**READING TEXT:**
--- START ---

Graduates of Worcester State University’s online Master of Education (M.Ed.) in Educational Leadership & Administration program are equipped to enter into educational leadership roles and apply best practices for community development and online tools. Remote or online learning can make community-building seem more difficult, but it is possible with the right skills. There are several ways to foster a similar sense of connection and community in remote learning environments.

Build and Maintain Existing Routines and Rituals

Students become accustomed to the rituals and routines of school life. Seemingly mundane school activities we once took for granted contribute to the sense of belonging that shapes our school communities. Lunchtime socializing, homeroom announcements, and school spirit events can all be translated into digital spaces. Applying remote or online learning platforms does not have to disrupt these routines and rituals.

School leaders can use social media platforms to establish and maintain a sense of normalcy for students. Digital communication platforms like Zoom and Google Meet can facilitate daily routines that foster a sense of community. For example, lunchtime can be virtual, allowing students to gather and chat freely with their friends as they once did in the school cafeteria.

The National Education Association (NEA) has a number of recommendations on how to implement and maintain systems, routines, and activities in online, hybrid, or blended learning environments. For example, education leaders and classroom teachers can apply different learning models (like rotation, flipped classroom, flex, or enriched virtual approaches). They can facilitate collaborative learning, differentiated instruction, peer-to-peer interactions, project-based learning, and more using digital tools.

--- END ---

**INFORMATION SHOWN:**
--- START ---

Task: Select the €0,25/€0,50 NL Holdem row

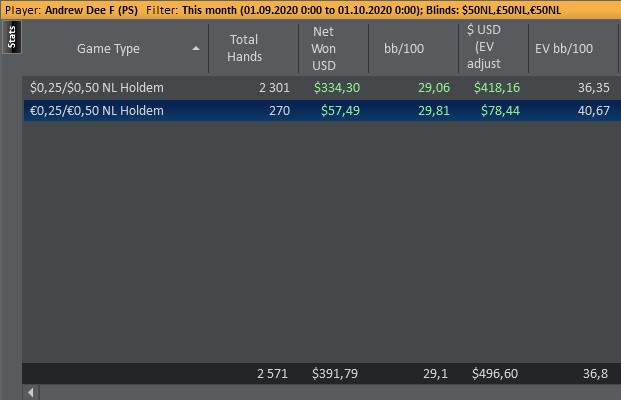Action: point(97,111)
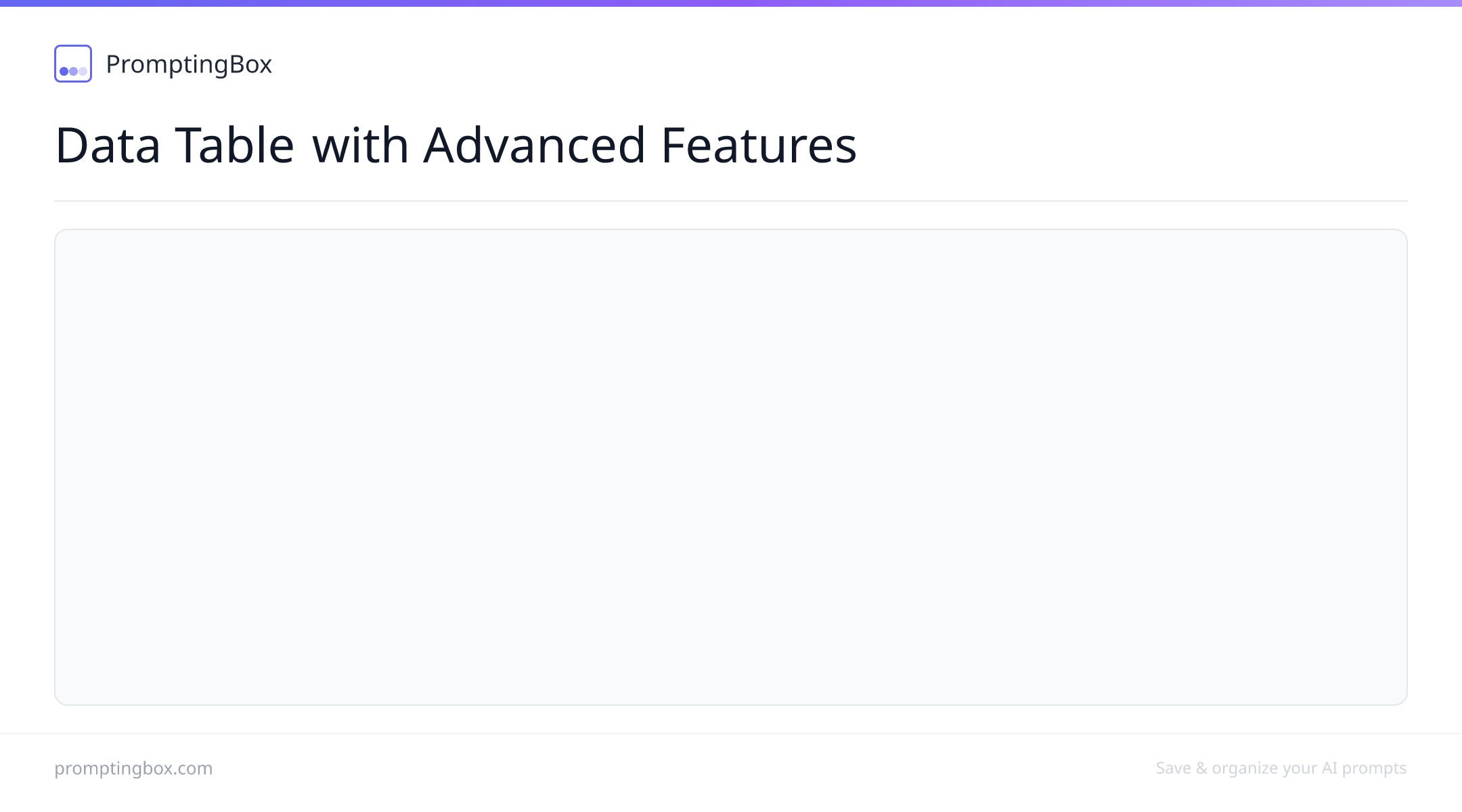Click the PromptingBox brand name text
1462x812 pixels.
[x=189, y=64]
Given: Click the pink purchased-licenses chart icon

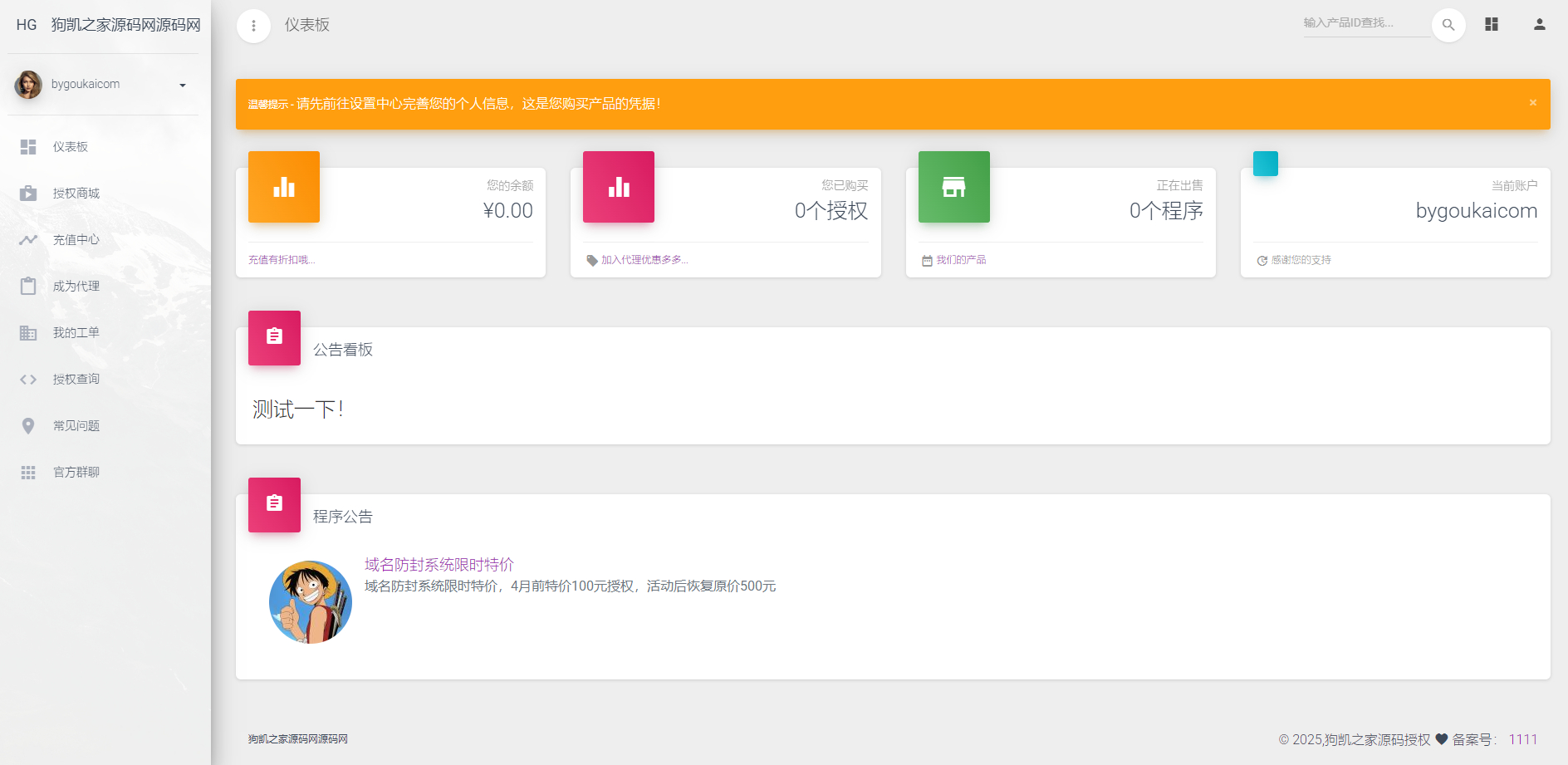Looking at the screenshot, I should point(619,187).
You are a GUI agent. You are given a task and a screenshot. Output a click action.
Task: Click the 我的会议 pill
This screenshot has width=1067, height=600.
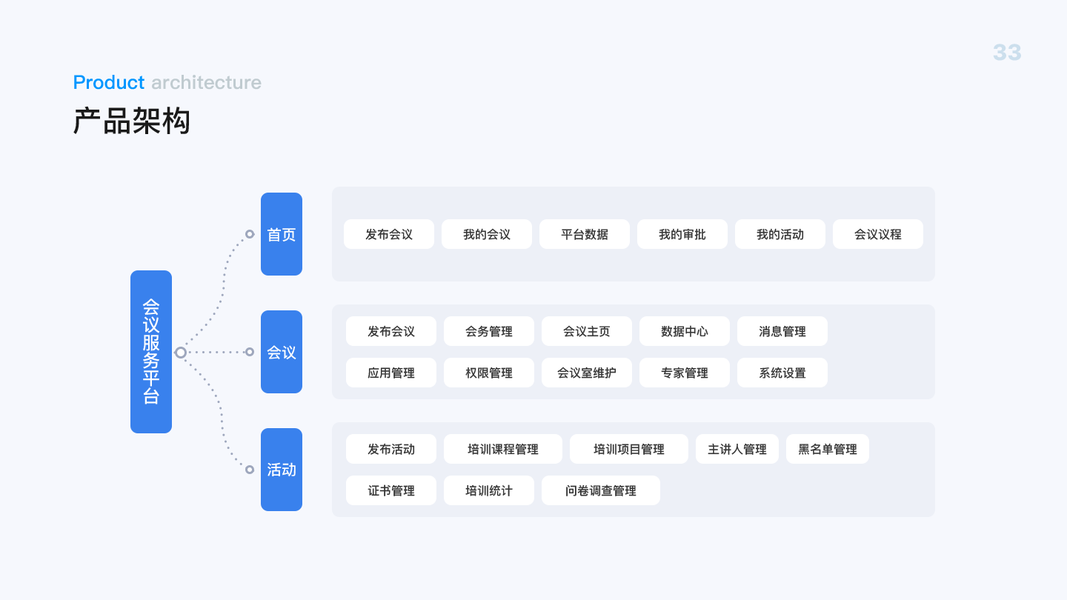487,234
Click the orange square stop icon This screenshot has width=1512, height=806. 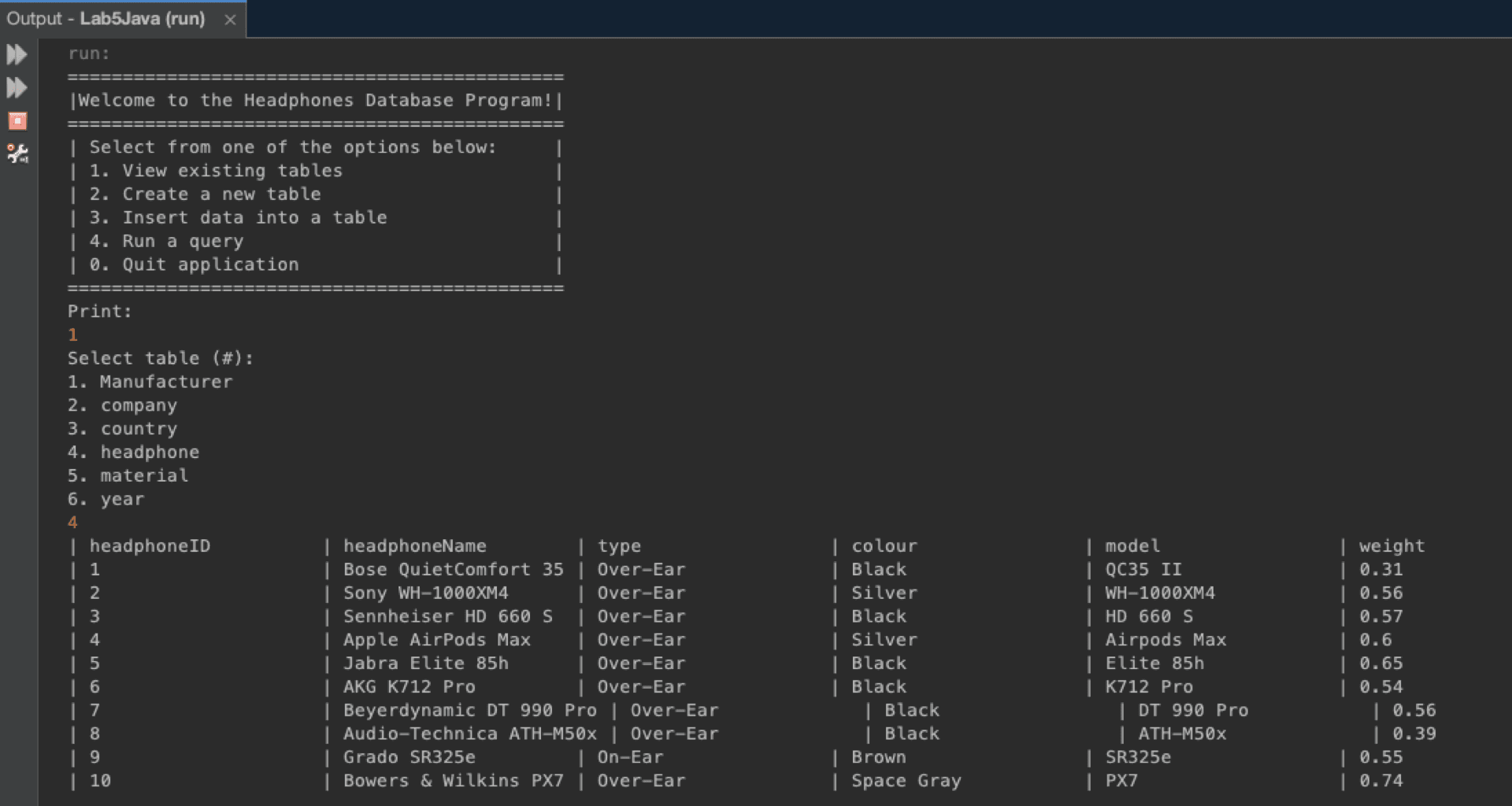point(17,120)
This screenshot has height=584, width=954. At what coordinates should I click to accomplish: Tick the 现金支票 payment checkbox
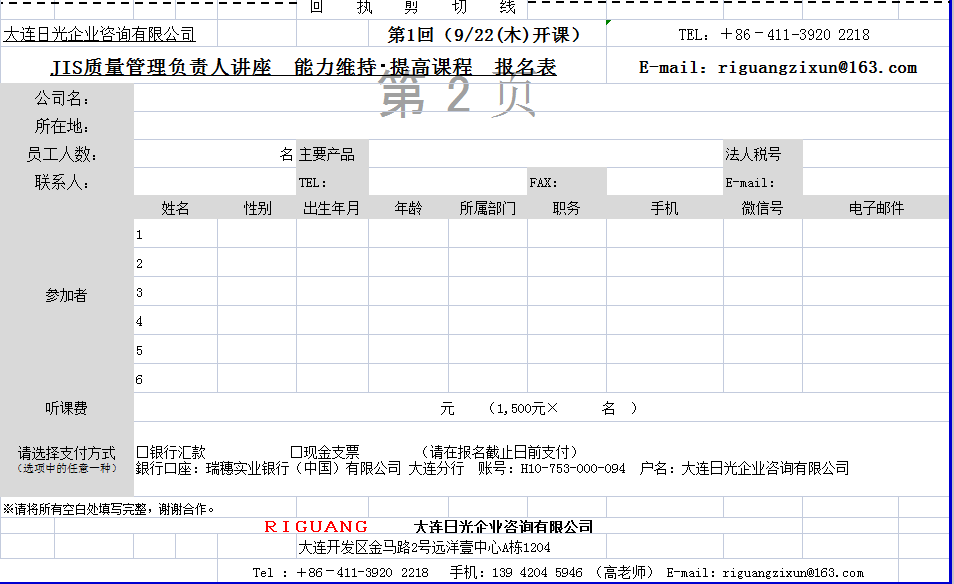[x=296, y=452]
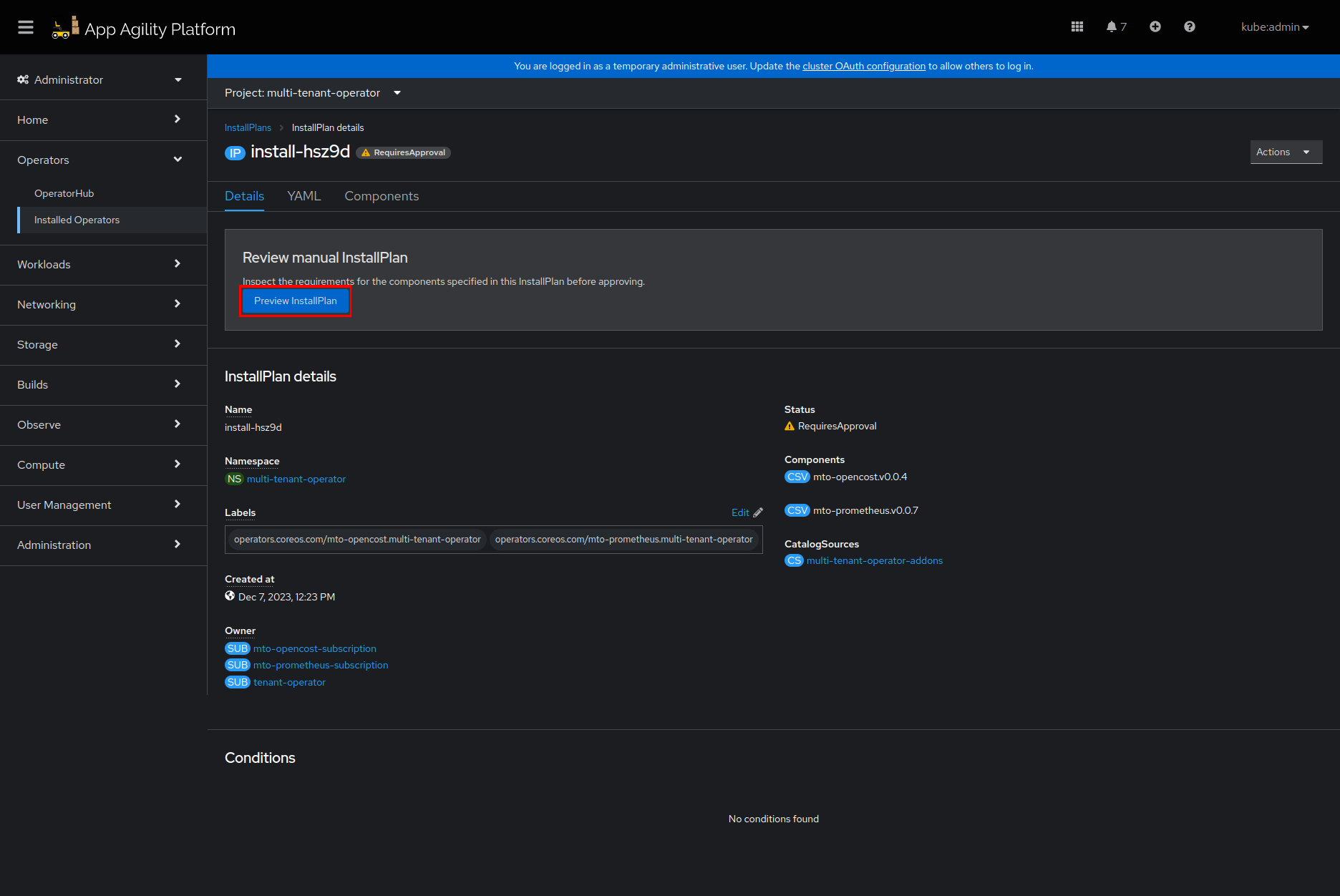Open the kube:admin user dropdown
Image resolution: width=1340 pixels, height=896 pixels.
click(1274, 27)
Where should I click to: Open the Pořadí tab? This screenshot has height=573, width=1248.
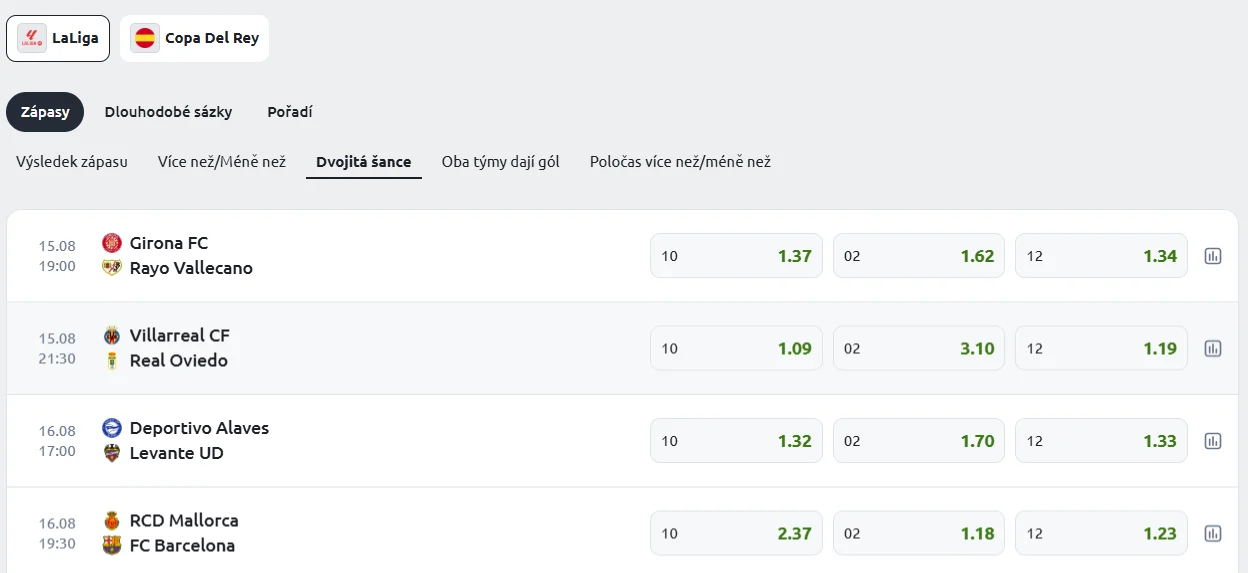click(x=290, y=112)
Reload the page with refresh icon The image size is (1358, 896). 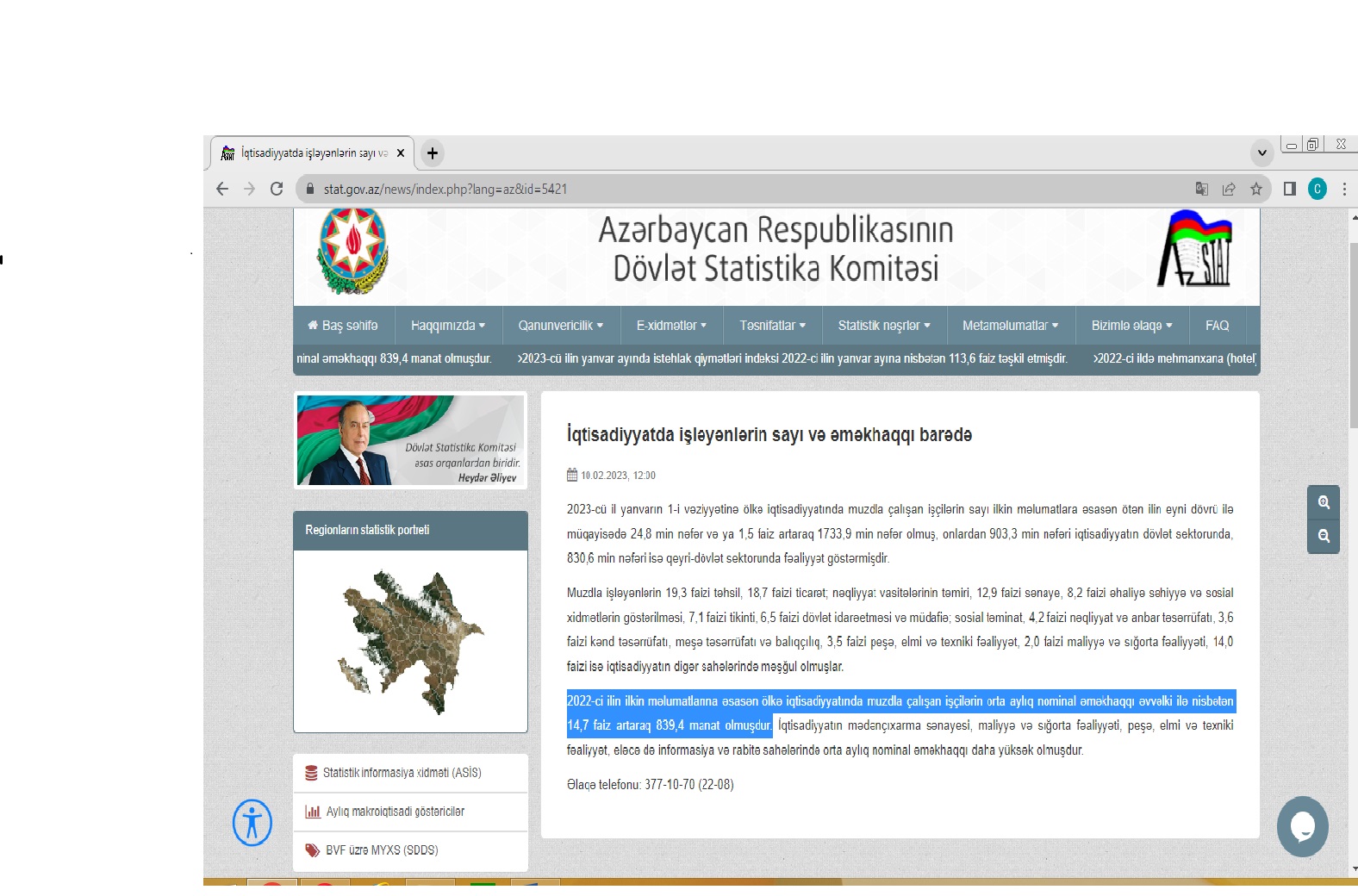point(277,189)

--- END ---

**WORK INSTRUCTION 1:**
In the passage on community-building in remote learning, reproduce word for word the portion that begins at the words "Build and Maintain" and stops after "routines and rituals.".
**WORK INSTRUCTION 2:**
According to the passage on community-building in remote learning, which organization has recommendations on implementing and maintaining systems, routines, and activities in online, hybrid, or blended learning environments?
**WORK INSTRUCTION 3:**
Extend the passage on community-building in remote learning, starting after its final sentence.
The data above are not needed.

**ANSWER SPACE 1:**
Build and Maintain Existing Routines and Rituals

Students become accustomed to the rituals and routines of school life. Seemingly mundane school activities we once took for granted contribute to the sense of belonging that shapes our school communities. Lunchtime socializing, homeroom announcements, and school spirit events can all be translated into digital spaces. Applying remote or online learning platforms does not have to disrupt these routines and rituals.

**ANSWER SPACE 2:**
The National Education Association (NEA).

**ANSWER SPACE 3:**
Celebrate Special Occasions

Digital learning does not just have to apply to school curricula. Online, hybrid, and blended learning can also apply to fun activities and celebrations that foster community connections. School leaders can use virtual communication and social media platforms to celebrate special occasions and milestones. Participants can host Zoom parties to celebrate birthdays, holidays, and other special occasions.

Additionally, education professionals can foster cultural competence by recognizing various holidays, traditions, and celebrations for different populations. Digital learning tools expand access to global resources and allow teachers to use interactive multimedia content, role-play, simulations, virtual tours, and other cultural immersion experiences.

In online, hybrid, or blended learning environments, graduates still feel special and connected to their school using digital tools. For example, Possip offers ideas for social events and recommends using the CARES framework when planning milestone celebrations for distance-learning students: Community, Acknowledgment, Reflection, Excitement, and Special Memories.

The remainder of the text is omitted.